◆ Task requirements ◆
Rewrite the listing below, changing every "Instruction:" to "Goal:" and leaving everything else as it is.
[Record extracts start]
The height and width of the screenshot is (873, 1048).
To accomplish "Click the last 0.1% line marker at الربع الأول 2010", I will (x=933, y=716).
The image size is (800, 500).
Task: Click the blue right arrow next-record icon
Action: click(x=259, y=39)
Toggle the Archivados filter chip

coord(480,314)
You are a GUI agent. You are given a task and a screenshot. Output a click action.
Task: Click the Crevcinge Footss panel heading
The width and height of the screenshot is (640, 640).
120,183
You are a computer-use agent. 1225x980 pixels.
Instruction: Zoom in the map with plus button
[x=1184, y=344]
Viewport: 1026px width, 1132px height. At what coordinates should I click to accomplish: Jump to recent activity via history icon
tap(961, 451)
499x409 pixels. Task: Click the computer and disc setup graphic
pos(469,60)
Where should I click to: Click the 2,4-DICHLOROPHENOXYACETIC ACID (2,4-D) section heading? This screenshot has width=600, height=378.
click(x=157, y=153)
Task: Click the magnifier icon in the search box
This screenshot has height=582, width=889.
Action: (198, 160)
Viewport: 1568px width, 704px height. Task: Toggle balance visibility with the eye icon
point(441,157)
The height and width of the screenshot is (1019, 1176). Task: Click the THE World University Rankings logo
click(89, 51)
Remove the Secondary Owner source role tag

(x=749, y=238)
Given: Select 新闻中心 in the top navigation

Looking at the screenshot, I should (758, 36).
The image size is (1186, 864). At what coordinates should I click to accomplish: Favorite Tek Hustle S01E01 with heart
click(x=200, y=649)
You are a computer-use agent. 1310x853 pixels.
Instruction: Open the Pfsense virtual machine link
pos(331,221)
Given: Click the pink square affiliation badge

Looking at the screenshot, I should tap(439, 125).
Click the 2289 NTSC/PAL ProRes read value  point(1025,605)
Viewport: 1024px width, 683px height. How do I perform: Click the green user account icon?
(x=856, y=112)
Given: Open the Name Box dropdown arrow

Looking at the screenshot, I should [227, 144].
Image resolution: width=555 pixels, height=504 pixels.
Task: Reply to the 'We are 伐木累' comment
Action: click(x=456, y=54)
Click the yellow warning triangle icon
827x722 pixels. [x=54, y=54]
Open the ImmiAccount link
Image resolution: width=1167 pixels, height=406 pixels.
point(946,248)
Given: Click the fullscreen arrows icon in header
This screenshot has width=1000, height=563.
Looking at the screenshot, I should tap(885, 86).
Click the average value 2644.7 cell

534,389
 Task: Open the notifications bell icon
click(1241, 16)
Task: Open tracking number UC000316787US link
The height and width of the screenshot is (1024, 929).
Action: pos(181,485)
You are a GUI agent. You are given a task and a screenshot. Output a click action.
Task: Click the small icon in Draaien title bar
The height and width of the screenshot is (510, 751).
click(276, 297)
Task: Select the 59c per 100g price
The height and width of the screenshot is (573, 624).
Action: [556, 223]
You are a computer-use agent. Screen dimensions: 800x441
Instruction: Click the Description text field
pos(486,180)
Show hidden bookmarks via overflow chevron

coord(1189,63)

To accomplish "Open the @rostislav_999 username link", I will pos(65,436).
[Record extracts end]
◆ Finished exercise ◆
The height and width of the screenshot is (873, 1048).
To accomplish "Click the last 0.1% line marker at الربع الأول 2010", I will (x=933, y=716).
The image size is (800, 500).
Task: Click the blue right arrow next-record icon
Action: click(x=259, y=39)
Toggle the Archivados filter chip

coord(480,314)
You are a GUI agent. You are given a task and a screenshot. Output a click action.
Task: Click the Crevcinge Footss panel heading
The width and height of the screenshot is (640, 640).
120,183
You are a computer-use agent. 1225x980 pixels.
Goal: Zoom in the map with plus button
[x=1184, y=344]
Viewport: 1026px width, 1132px height. At what coordinates should I click to accomplish: Jump to recent activity via history icon
tap(961, 451)
499x409 pixels. Task: Click the computer and disc setup graphic
pos(469,60)
Where should I click to: Click the 2,4-DICHLOROPHENOXYACETIC ACID (2,4-D) section heading? This screenshot has width=600, height=378.
click(x=157, y=153)
Task: Click the magnifier icon in the search box
This screenshot has height=582, width=889.
Action: (198, 160)
Viewport: 1568px width, 704px height. Task: Toggle balance visibility with the eye icon
point(441,157)
The height and width of the screenshot is (1019, 1176). Task: Click the THE World University Rankings logo
click(89, 51)
Remove the Secondary Owner source role tag

(x=749, y=238)
Given: Select 新闻中心 in the top navigation

Looking at the screenshot, I should (758, 36).
The image size is (1186, 864). At what coordinates should I click to accomplish: Favorite Tek Hustle S01E01 with heart
click(x=200, y=649)
You are a computer-use agent. 1310x853 pixels.
Goal: Open the Pfsense virtual machine link
pos(331,221)
Given: Click the pink square affiliation badge

Looking at the screenshot, I should tap(439, 125).
Click the 2289 NTSC/PAL ProRes read value  point(1025,605)
Viewport: 1024px width, 683px height. How do I perform: Click the green user account icon?
(x=856, y=112)
Given: Open the Name Box dropdown arrow

Looking at the screenshot, I should [227, 144].
Image resolution: width=555 pixels, height=504 pixels.
Task: Reply to the 'We are 伐木累' comment
Action: click(x=456, y=54)
Click the yellow warning triangle icon
827x722 pixels. [x=54, y=54]
Open the ImmiAccount link
Image resolution: width=1167 pixels, height=406 pixels.
point(946,248)
Given: Click the fullscreen arrows icon in header
This screenshot has width=1000, height=563.
Looking at the screenshot, I should tap(885, 86).
Click the average value 2644.7 cell

534,389
 Task: Open the notifications bell icon
click(1241, 16)
Task: Open tracking number UC000316787US link
The height and width of the screenshot is (1024, 929).
Action: pos(181,485)
You are a GUI agent. You are given a task and a screenshot. Output a click action.
Task: Click the small icon in Draaien title bar
The height and width of the screenshot is (510, 751).
click(276, 297)
Task: Select the 59c per 100g price
The height and width of the screenshot is (573, 624).
Action: [556, 223]
You are a computer-use agent. Screen dimensions: 800x441
Goal: Click the Description text field
pos(486,180)
Show hidden bookmarks via overflow chevron

coord(1189,63)

To accomplish "Open the @rostislav_999 username link", I will pos(65,436).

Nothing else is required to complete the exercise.